Something to keep in mind is that when you're splitting your
data sets up into training, testing and validation sets, they can
get a little bit small, but you need to avoid small
sample sizes, particularly if you're dealing with the test set size.
And the reason why is, suppose you were predicting a binary outcome, so in my
case, a very common thing to try to do is to predict diseased versus healthy.
And in general, it might be something like, whether people will
click on an ad, or whether they won't click on an ad.
Then one classifier is just flipping a coin.
You could always just flip a coin, and say, they'll be diseased if
the coin is heads, and not diseased if the coin comes out tails.
And so the probability of a perfect classification, using this
really silly algorithm is one half raised to the sample size.
In other words, half the time you'll be
right, just by chance by flipping the coin.
And each time, supposing each prediction is independent,
then each time that you flip a coin, then
you'll get one half times that, a number will
be the decrease in accuracy that you would get.
So if you were pr-, test set has only one sample in
it, then you have about a 50/50 chance of getting that sample right.
So, even if you got prediction accuracy of 100% on the test set,
you would have a 50% chance of that, even with a coin flip.

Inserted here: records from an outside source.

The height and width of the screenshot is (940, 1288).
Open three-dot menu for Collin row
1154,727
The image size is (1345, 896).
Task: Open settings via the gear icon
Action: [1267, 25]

With n equals 2, you only have a, you
still only have a 25% chance of 100% accuracy.
And with n equals 10 in your test set, now
you have, only about a .1% chance of getting 100% accuracy.
So if you see that 100% accuracy you'll feel a little bit
more confident that it's actually true and it's not something that's just random.
So this suggests that we should make sure
that especially our test sizes are of relatively
large size so we can be sure that
we're not just getting good prediction accuracy by chance.